知らないと年金資産が減る続ける「残念な結末」に…

自動移換のデメリットとして次のことが挙げられます。

①自動移換時に4348円が手数料として年金資産から差し引かれる
②自動移換されている期間管理手数料として毎月52円年金資産から差し引かれる
③現金化され資産の運用がされない
④自動移換中の期間は、通算加入者期間にカウントされないため、受け取り可能年齢が遅くなる可能性あり
⑤再び企業型DCやDBに移換する場合は1100円の手数料がかかる
⑥60歳以降に受け取るためにはiDeCoへの移換が必要で3929円の手数料がかかる

自動移換されると、運用されないばかりか、手数料が毎年差し引かれるため、せっかく積み上げた年金資産が少しずつ減ります。
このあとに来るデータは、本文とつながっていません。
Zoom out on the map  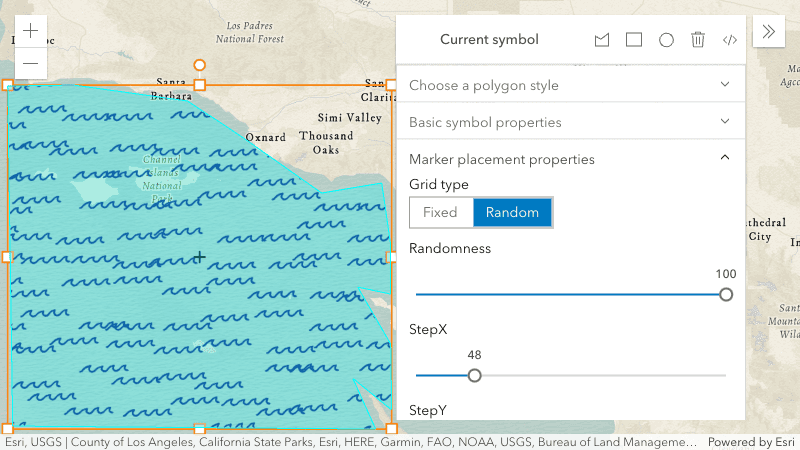coord(31,63)
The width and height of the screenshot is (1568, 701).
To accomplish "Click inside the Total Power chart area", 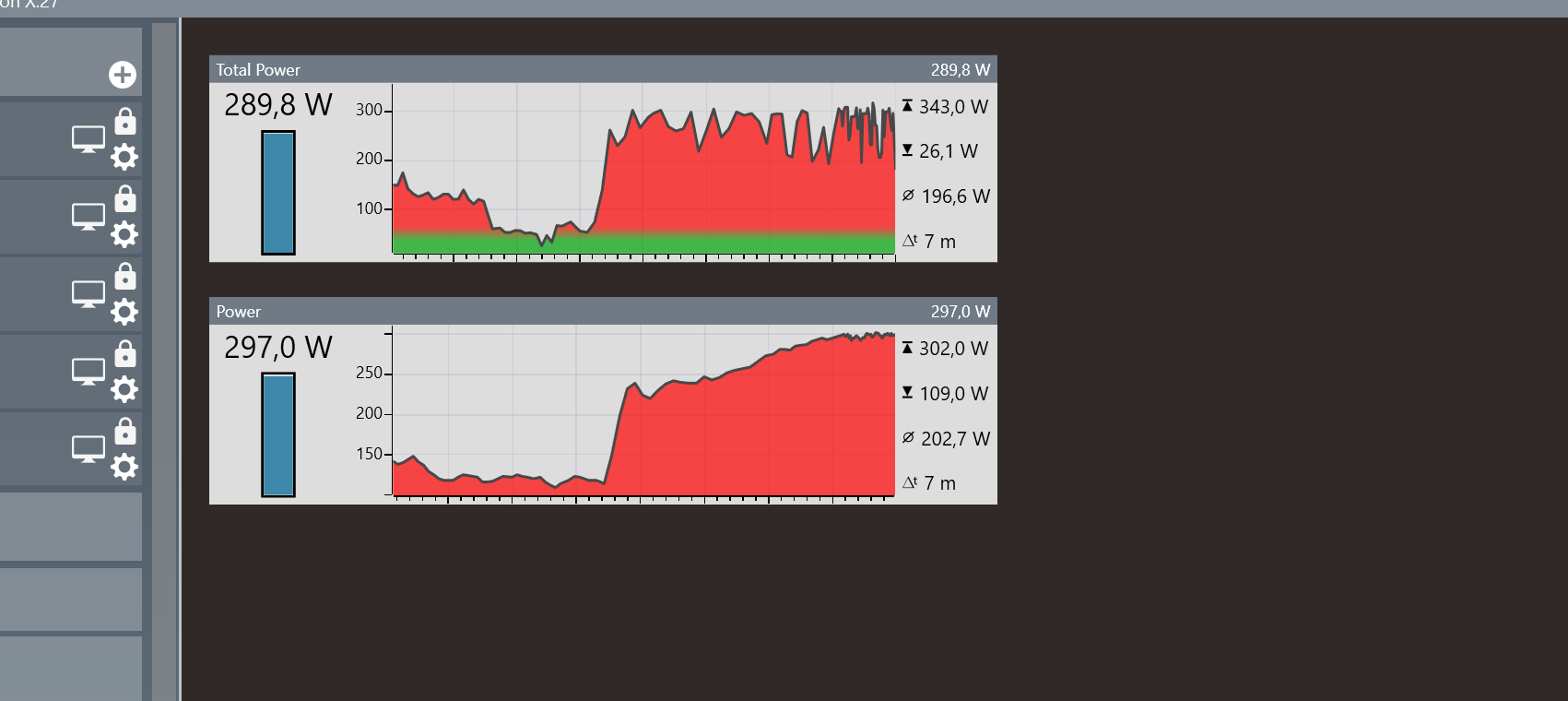I will (x=643, y=169).
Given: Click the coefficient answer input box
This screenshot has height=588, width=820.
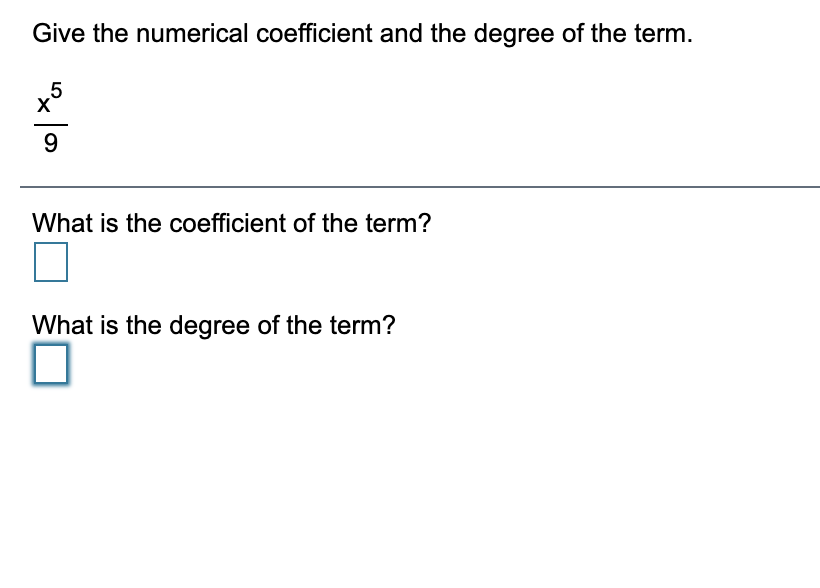Looking at the screenshot, I should 50,262.
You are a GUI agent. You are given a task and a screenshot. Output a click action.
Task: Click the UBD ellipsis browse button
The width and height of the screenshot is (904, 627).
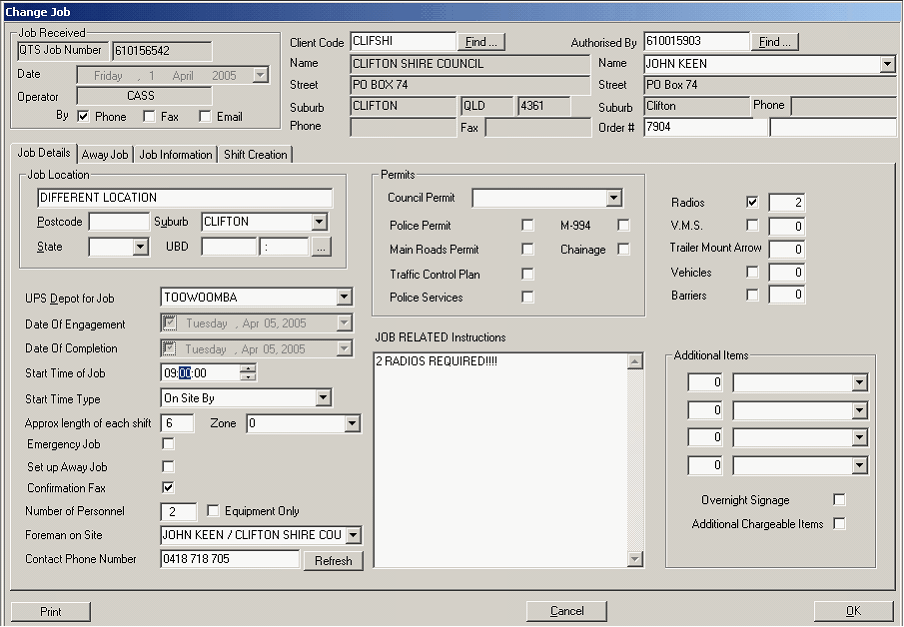[321, 247]
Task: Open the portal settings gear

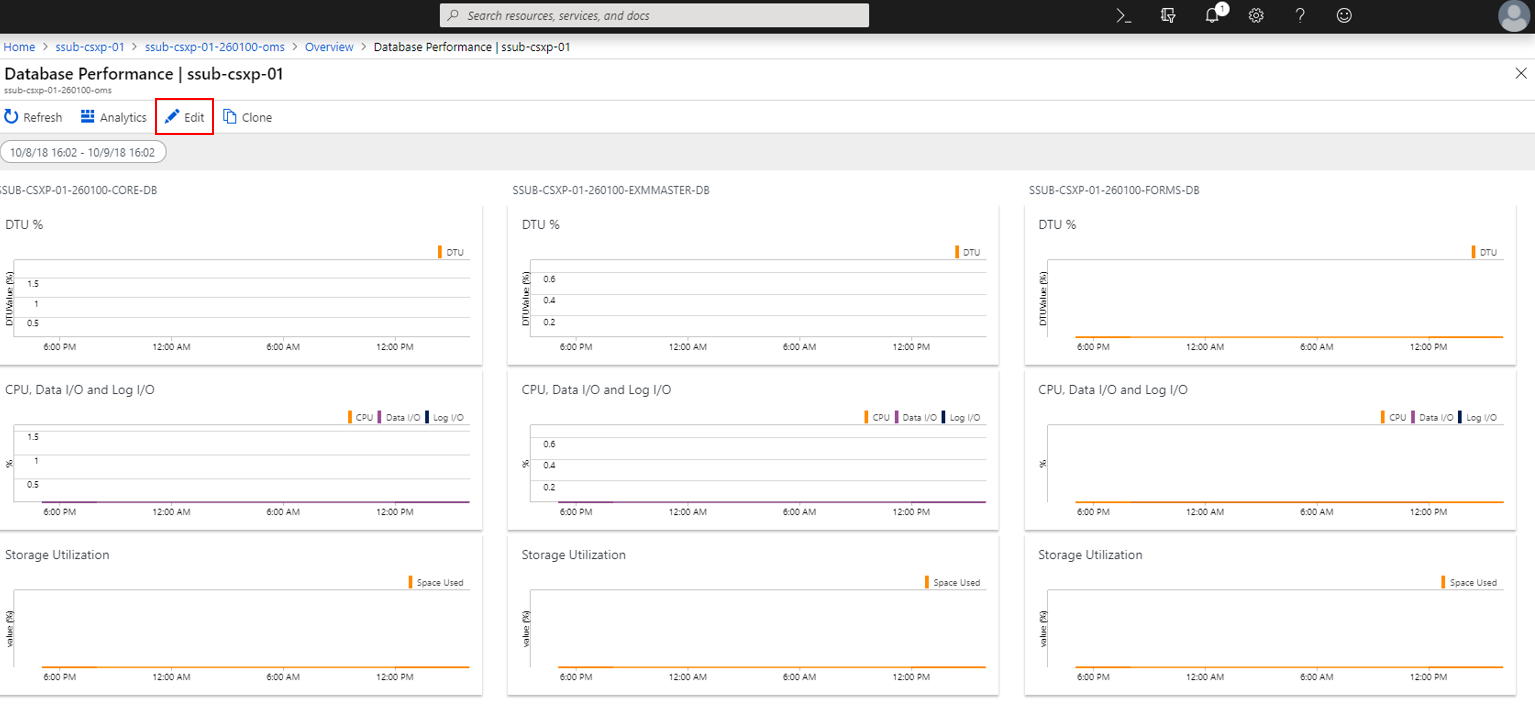Action: click(x=1256, y=15)
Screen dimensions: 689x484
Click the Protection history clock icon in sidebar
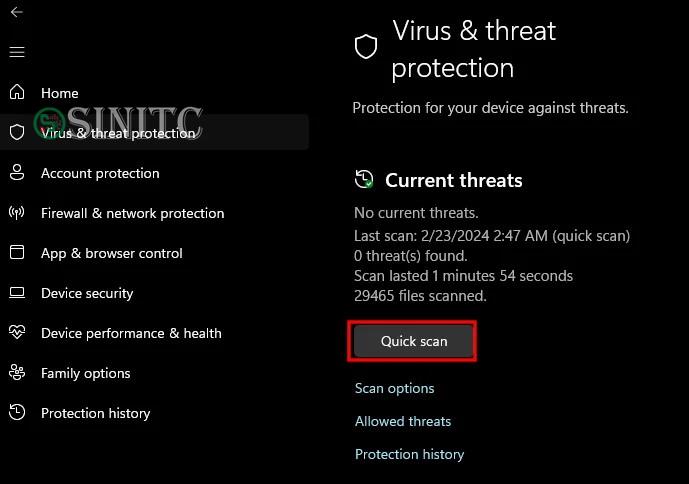point(17,412)
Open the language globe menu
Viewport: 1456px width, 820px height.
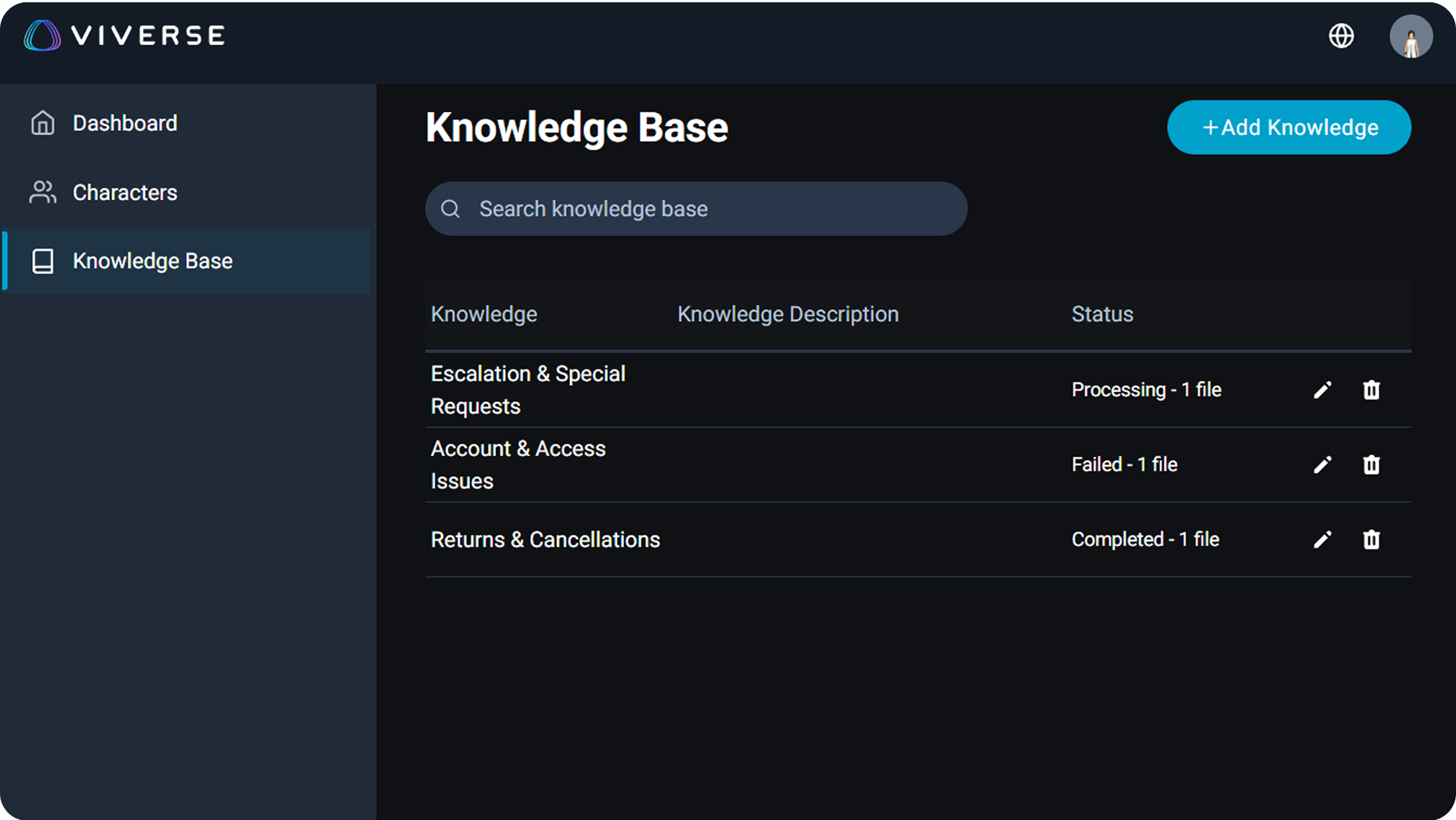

これほどのデメリットがあるにもかかわらず、企業型DCの普及に伴い、自動移換者も増加しているとのこと。「令和4年度国民年金基金連合会業務報告書」によると、令和5年3月31日現在の自動移換者は66万1528人(資産額0円を含む自動移換者は118万3061人)で、管理資産額は2818億9700万円にものぼります。そのうち、令和4年度に新規自動移換された人が15万227人おり、その資産額だけで565億8200万円となっています。

これだけの年金資産が宙に浮いたような状態になっているとは、もったいないとしか言いようがありません。

心あたりのある人はすぐにアクションを!

国民年金基金連合会では、増加する自動移換者対策として、自動移換時および年1回、手続き奨励の通知を行っています。郵便物が来ていないか確認してください。

また、自動移換者縮小に向けた取り組みとして、自動移換者で新たにiDeCoや企業型DCの加入者になったことが確認できた場合は、本人が移換の申し出をすることなく、移換処理が行われるといった手続きの簡素化も行われているようです。

自動移換者には「資産0」という人が約52万人いますが、これらの人は自動移換中の手数料はかかりません。加入期間等の情報のみが管理されている状態です。これらの人も申し出ることで、今後新たに企業型DCやiDeCoに加入したとき、過去の加入期間が通算され、受け取り可能年齢が早まる場合があります。

過去に転職や退職した経験があり、その当時企業年金があったかどうか記憶にないという人は、もしかすると企業型DCが自動移換され、年金資産が眠っているかもしれません。

心あたりがある方は、国民年金基金連合会が委託した特定運営管理機関が運営する自動移換者専用コールセンターに問い合わせを行ってください。手続きを取って年金資産をiDeCo等に移換すれば、再び積み立てや運用ができます。早めにアクションを起こしましょう。